Concert events have finally started moving.
The audience seats are arranged so that appropriate social distances are secured, with disinfectants placed everywhere, and everyone wearing masks and face shields.
August 1st in Saga, 22nd in Toyama and an online concert by a bank, and charity concerts…Concerts have begun in many places and it seems that August passed almost without exact memories about them, as I was busy experiencing a fresh sense of tension and joy.

Yes, I had been dreaming about this scene for the past 5 months, over and over. A dream full of joy being finally back on stage again.
Or on the contrary, I dreamed that I was trying to get to a concert venue but couldn’t reach that place.
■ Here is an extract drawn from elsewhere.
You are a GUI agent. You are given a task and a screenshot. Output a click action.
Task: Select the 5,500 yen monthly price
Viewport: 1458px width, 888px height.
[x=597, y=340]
I run around, looking for the venue in a rush as the audience were waiting for me―and I would wake up sweating.

On the stage for the first time in 5 months, dream and reality crossed over like a déjà-vu. The spotlight was so bright, and I played with my eyes closed and asked myself many times, “Is this a dream?”
The audience listened to my music with their masks on. It was such a pleasure to see them all smiling and clapping their hands so hard, behind their masks.
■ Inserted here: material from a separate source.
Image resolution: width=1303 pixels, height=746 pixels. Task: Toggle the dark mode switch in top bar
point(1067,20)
Performance ended before I even knew it and I moved on to play the encore, wondering if it was a dream.
I didn’t want the performance to end and wished that the moment would last forever, and there was sadness when it had to end. I couldn’t help feeling so emotional, seeing the audience who stood up to applaud.

It is my 45th debut anniversary this year, a year in which I am forced to continuously ask myself what the most important thing is in life, like the limited communication between people, connecting, touching and talking to one another, due to the spread of the coronavirus.
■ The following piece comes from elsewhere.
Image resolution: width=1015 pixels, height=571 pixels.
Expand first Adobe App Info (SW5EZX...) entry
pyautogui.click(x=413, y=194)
Could it be a god-given time to rest, or it is a message from him saying, “take a look at yourself”?
I may have forgotten the overflowing desire to play music for a while.
Concerts were held as a matter of course, and the concerts came before I thought deeply about today and tomorrow.
And now, it reminded me of how much I needed music, and how indispensable it is.
Every day I feel from the bottom of my heart, I want to cherish each of the concerts that I will be doing and weave them with my soul towards the future.

This August also saw, after a long time, trouble in travelling to the concert venue.
On August 22nd, I boarded on the Shinkansen (bullet train) to travel back home after Toyama’s concert. The train stopped just 10 minutes after its departure. A plastic greenhouse collided with the Shinkansen due to strong wind and rain, at the next station on the way. The greenhouses were scattered all over the rail track and got tangled in the power lines, and the station staff began to remove them in the storm, but there was no hope for an immediate restoration.
I was stuck on the train and was handed out a bottle of water and a protein bar.
I asked the conductor when they would be moving, but he had no information at all.
It couldn’t be helped.
All we could do was to sit on the train. It would have taken 40 minutes to get to Nagano station from Kurobe Unazuki Onsen, but it took us five hours to reach there. I got off the train and checked into a hotel, as I heard the train staff repeatedly announcing that they could not tell when they would be up and running again.
Usually, I would have been annoyed, but somehow, I could stay calm probably because I felt that even such trouble was a refreshing experience.